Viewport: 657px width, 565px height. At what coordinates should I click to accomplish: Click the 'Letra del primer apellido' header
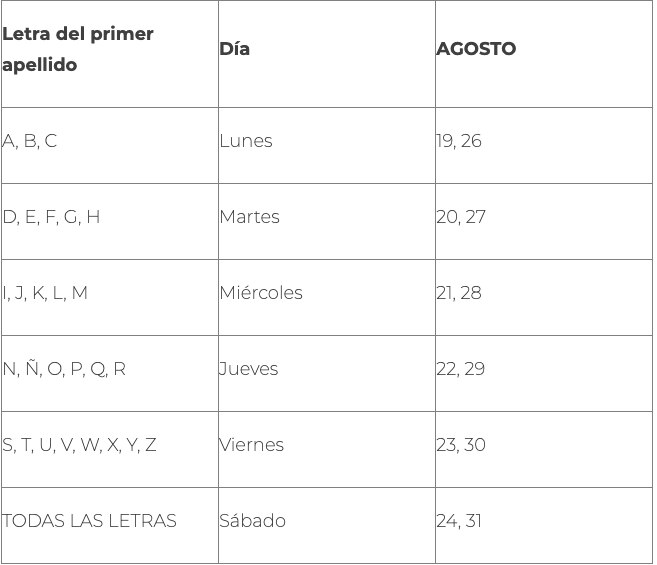pos(110,54)
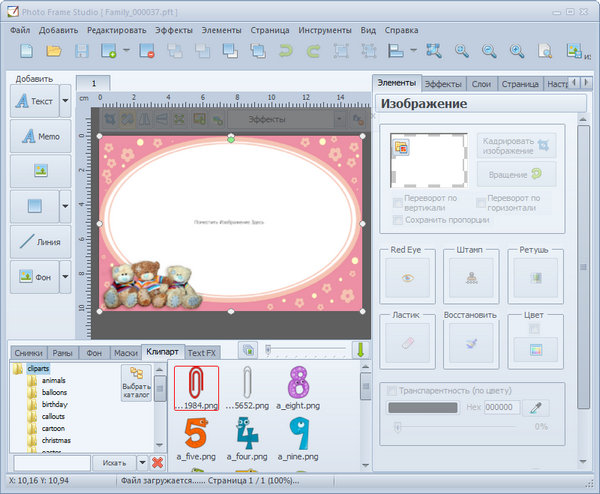
Task: Select the Ластик eraser tool
Action: click(406, 344)
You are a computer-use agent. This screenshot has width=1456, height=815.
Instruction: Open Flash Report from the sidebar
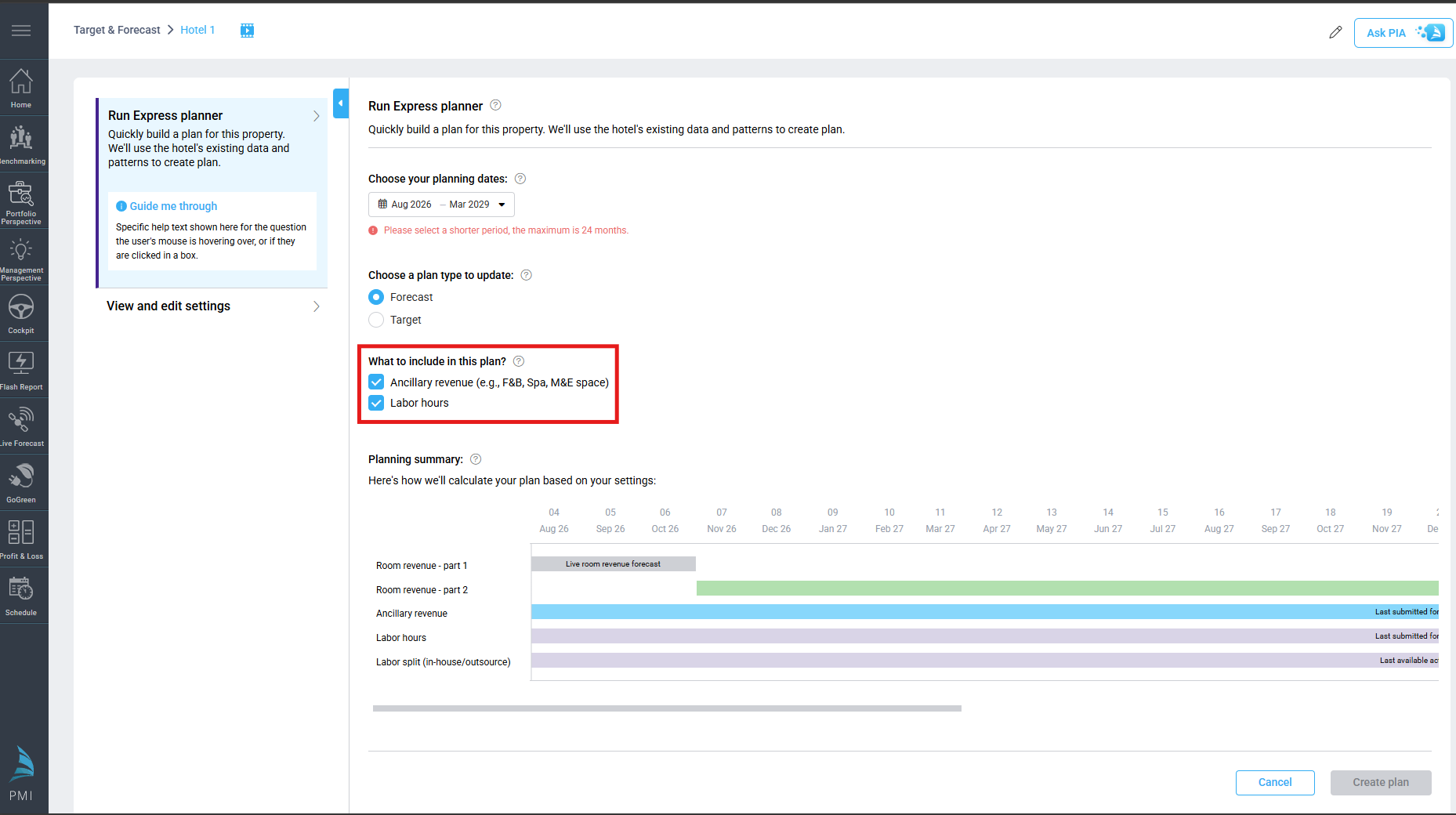point(21,370)
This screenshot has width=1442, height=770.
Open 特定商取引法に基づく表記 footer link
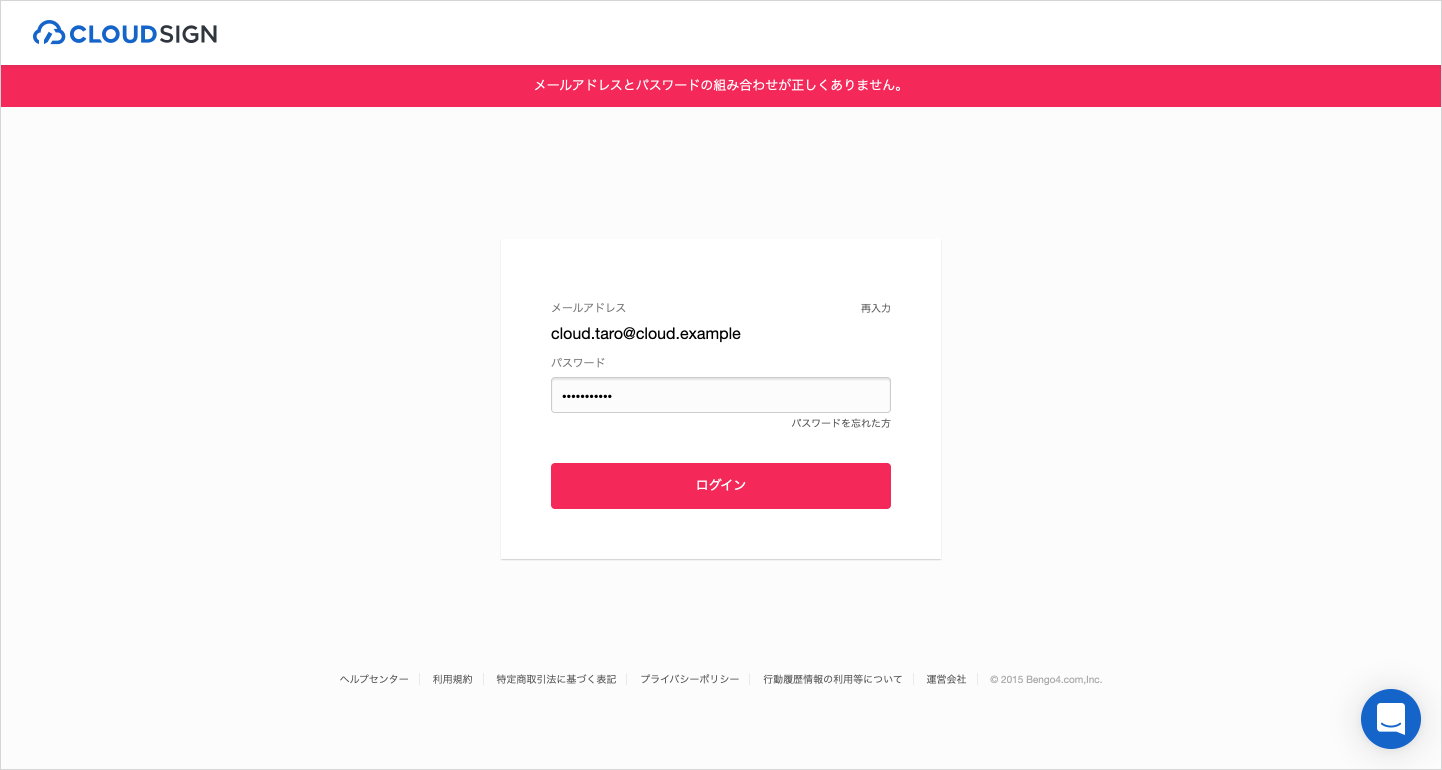pos(556,679)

Given instruction - Output every line of the material above word for word, leaving out the pictures.

Output of the exercise -
Viewport: 657px width, 565px height. At what coordinates should I click to accomplish: Click the 'Letra del primer apellido' header
pos(110,54)
Task: Select the Ластик eraser tool
Action: click(406, 344)
You are a computer-use agent. This screenshot has width=1456, height=815.
Instruction: Open Flash Report from the sidebar
point(21,370)
This screenshot has width=1442, height=770.
Open 特定商取引法に基づく表記 footer link
pos(556,679)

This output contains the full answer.